Nirgendwo in Wien ist die Verkehrspolitik fahrradfeindlicher als in der Brigittenau. Wie Matthias Bernold in dieser Recherche zeigt, inszeniert sich die Bezirks-SPÖ als Auto-Partei ohne Rücksicht auf Zufußgehende und Radverkehr.

Geht es nach Bezirksvorsteher Hannes Derfler und SP-Bezirksparteiobmann Erich Valentin wird 2020 zum Jubeljahr. Am 24. März ist es 120 Jahre her, dass die Brigittenau vom 2. Bezirk getrennt und ein eigener Bezirk wurde. Für die 86.000 Bewohnerinnen und Bewohner der zwischen Donaukanal und Donau gelegenen Insel gibt es allerdings wenig Grund zum Feiern. Mit einem durchschnittlichen Jahresnettoeinkommen von 18.738 Euro (Quelle: Statistik Austria) ist der 20. Bezirk – nach Rudolfsheim-Fünfhaus – der Bezirk mit den geringsten Einkommen. Das Bildungsniveau ist nach Favoriten das niedrigste. Schließlich schneidet der Bezirk auch sonst dürftig ab: Kein Theater, keine Veranstaltungshalle gibt es hier. Vom Millennium-Tower abgesehen kein Kino. Während in anderen Bezirken Einkaufsstraßen wie die Ottakringer Straße oder die Meidlinger Hauptstraße verkehrsberuhigt, begrünt und saniert werden und zum wirtschaftlichen Aufschwung beitragen, kommen die Einkaufsstraßen in der Brigittenau immer weiter herunter.

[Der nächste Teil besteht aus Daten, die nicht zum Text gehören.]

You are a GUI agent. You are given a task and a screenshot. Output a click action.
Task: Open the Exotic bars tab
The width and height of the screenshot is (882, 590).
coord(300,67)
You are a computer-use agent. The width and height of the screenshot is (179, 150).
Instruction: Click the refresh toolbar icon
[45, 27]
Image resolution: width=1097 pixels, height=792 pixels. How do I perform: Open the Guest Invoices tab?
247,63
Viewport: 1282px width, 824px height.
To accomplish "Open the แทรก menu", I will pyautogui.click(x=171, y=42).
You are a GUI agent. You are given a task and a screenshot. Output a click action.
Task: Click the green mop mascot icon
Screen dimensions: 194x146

Misere des Bezirks zeigt sich unter anderem in der Verkehrsplanung

Leerstand und Schmierereien prägen das Straßenbild. Gasthäuser, die seit Jahren leerstehen, 1-Euro-Shops, Frisiersalons und Handy-Läden. Familienbetriebe wie die Geschirrhandlung Compostella, die drei Generationen lang geführt wurden, lassen für immer die Rollläden herunter. Während andere traditionelle Arbeiter-Bezirke in den letzten Jahrzehnten eine Belebung durch neue Lokale, Galerien und Kulturinitiativen erlebten entwickelt sich die Brigittenau in die Gegenrichtung.

Vielleicht am deutlichsten zeigt sich die Misere des Bezirks in der Verkehrsplanung. Kfz-Lärm, Abgase, hohes Tempo in Nebenstraßen, ungehinderter Durchzugsverkehr in Wohngebieten sowie fehlende oder gefährliche Radinfrastruktur schaffen einen Straßenraum, der für Kinder, behinderte und betagte Menschen gefährlich und für alle anderen zumindest unbehaglich ist.

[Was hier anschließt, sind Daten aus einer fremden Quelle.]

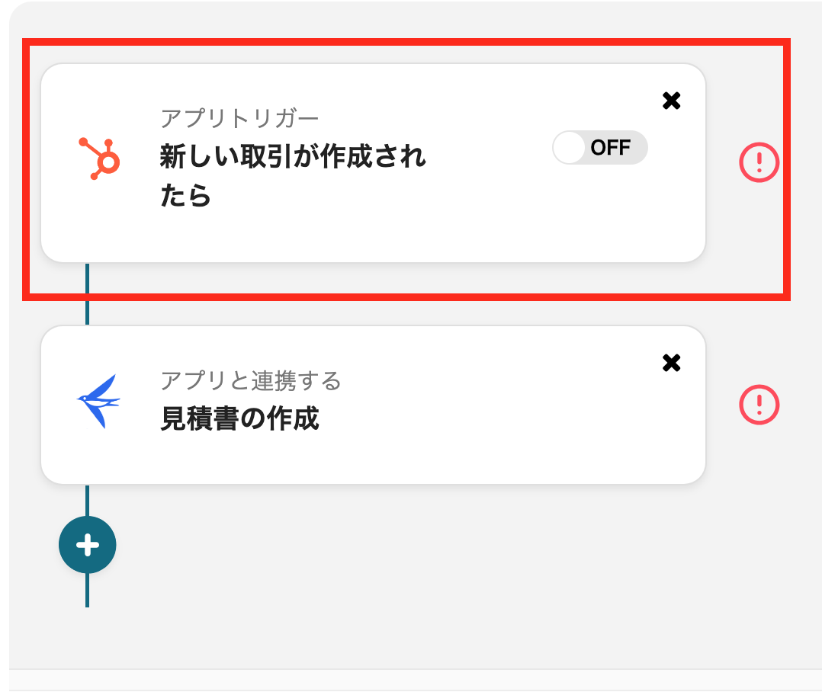Click the X icon on the trigger card

tap(671, 101)
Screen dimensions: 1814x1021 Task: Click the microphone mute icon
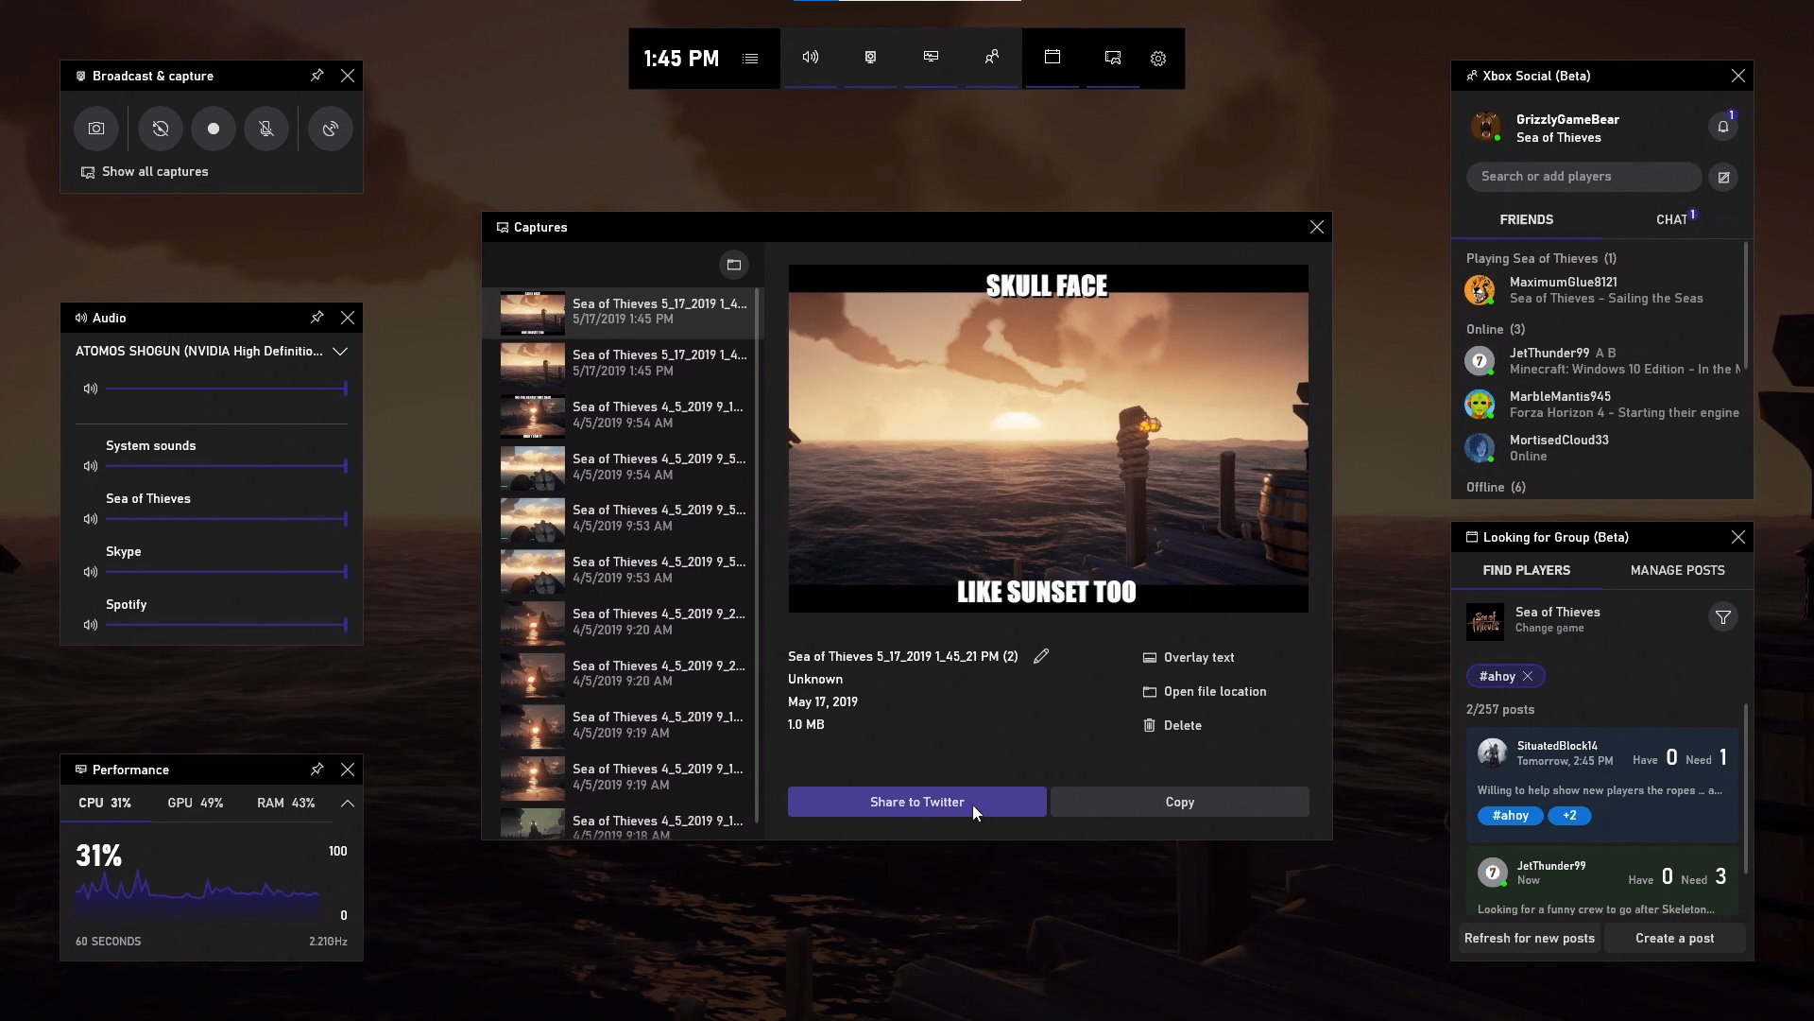click(265, 129)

Wie wir in unserer Recherche zeigen werden, sind die Verkehrsprobleme im Bezirk einer zehnjährigen Politik der Verweigerung geschuldet, die sich an konkreten Zahlen und Fakten festmachen lässt. Neue Ideen, die Lebensqualität zu erhöhen wie sie in anderen Bezirken längst zum politischen Konsens aller Parteien geworden sind, werden im 20. Bezirk erstickt, Initiativen der Bürgerinnen und Bürger hintertrieben. Der verkehrspolitische Grundsatz lautet: „Wir werden alles verhindern, wenn es auch nur einen einzigen Parkplatz kostet.“

1. Wie viel investiert die Brigittenau in den Radverkehr?

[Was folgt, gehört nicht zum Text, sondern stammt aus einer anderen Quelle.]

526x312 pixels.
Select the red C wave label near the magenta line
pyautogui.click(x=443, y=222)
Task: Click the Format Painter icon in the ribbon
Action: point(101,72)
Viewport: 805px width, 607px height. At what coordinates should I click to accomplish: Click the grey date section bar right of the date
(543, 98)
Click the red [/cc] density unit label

Während in den meisten Wiener Bezirken an Lückenschlüssen und an der Optimierung des Radwegenetzes gearbeitet wird, tut sich in der Brigittenau: Nichts. Wie das Ausbauprogramm der Stadt Wien dokumentiert ist die Brigittenau der einzige Wiener Gemeindebezirk, der seit dem Jahr 2011 keinerlei Mittel aus dem Zentralbudget der Stadt Wien lukriert hat, um Radinfrastruktur zu errichten oder zu verbessern.

2. Wie gut ist die Radinfrastruktur im 20. Bezirk?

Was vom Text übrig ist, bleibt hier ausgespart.